### PROBLEM TO SOLVE:
Reproduce exactly the span of lines beginning at the one with "The width and" and ending at the last line of the data below, omitting pictures.

Dataset excerpts:

+ + +

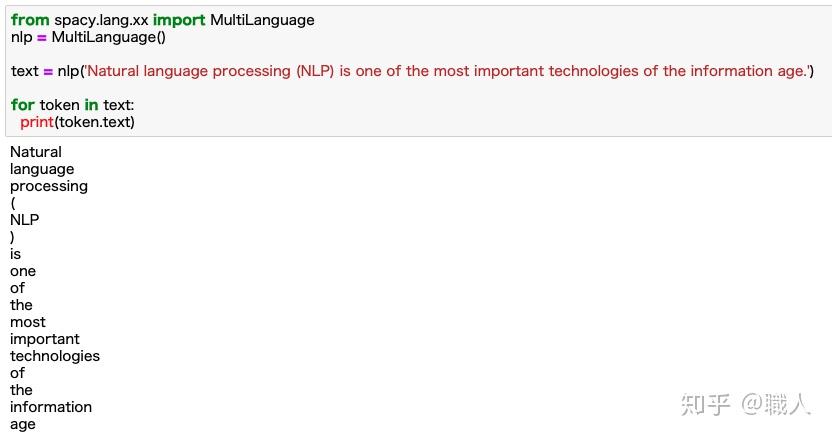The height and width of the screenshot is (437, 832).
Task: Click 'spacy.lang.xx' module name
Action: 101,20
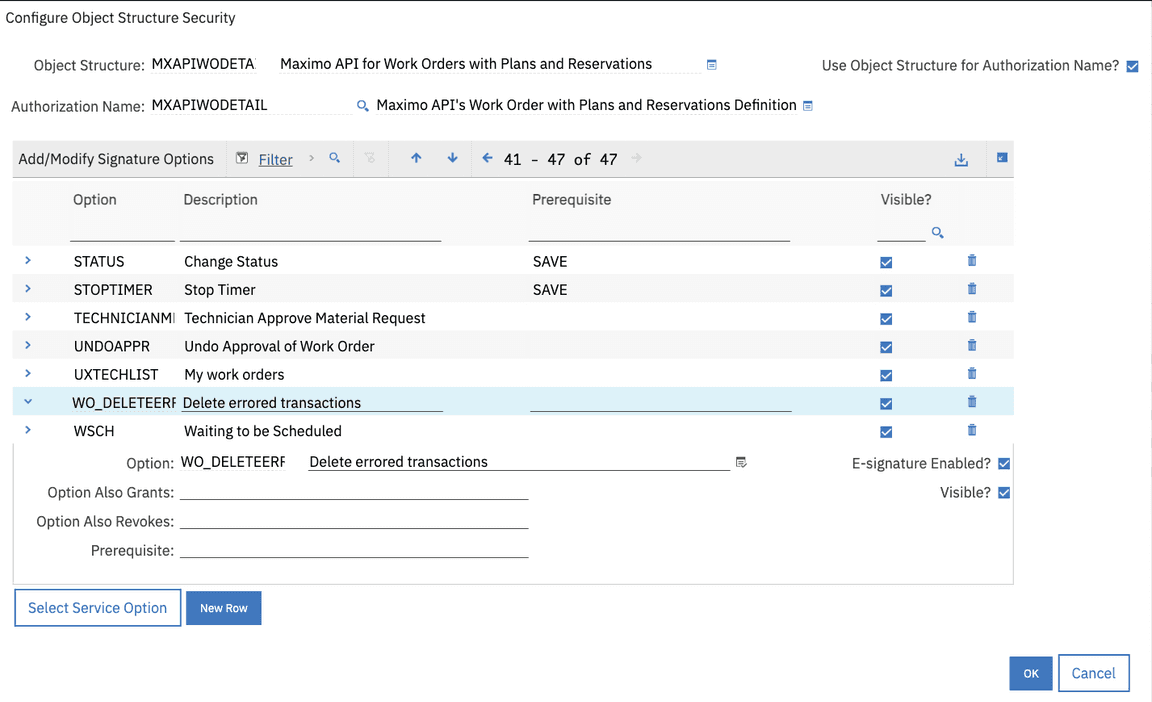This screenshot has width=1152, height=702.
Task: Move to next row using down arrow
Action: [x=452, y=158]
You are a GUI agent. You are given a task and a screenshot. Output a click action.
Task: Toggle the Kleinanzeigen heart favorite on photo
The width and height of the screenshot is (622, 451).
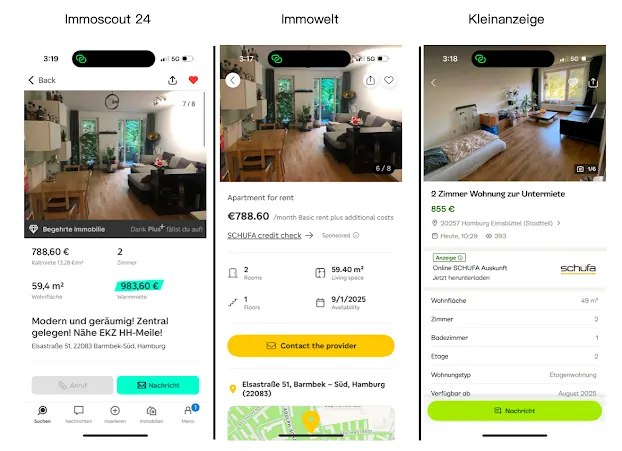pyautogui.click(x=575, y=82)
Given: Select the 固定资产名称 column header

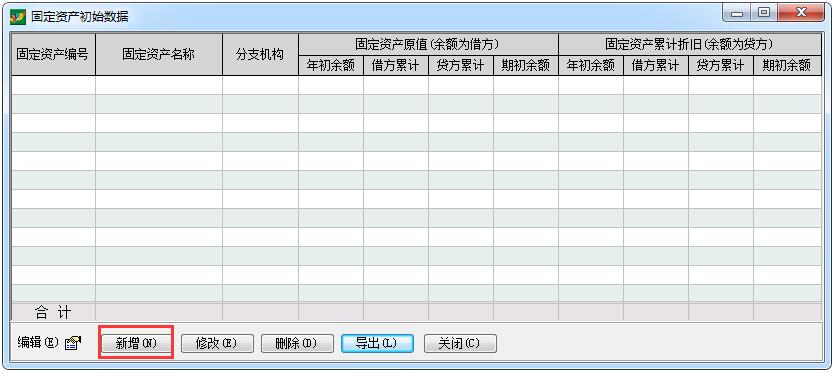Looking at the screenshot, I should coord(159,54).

+ + +

### ANSWER TO THE EXERCISE:
The width and height of the screenshot is (622, 451).
pyautogui.click(x=575, y=82)
Given: Select the 固定资产名称 column header

Looking at the screenshot, I should coord(159,54).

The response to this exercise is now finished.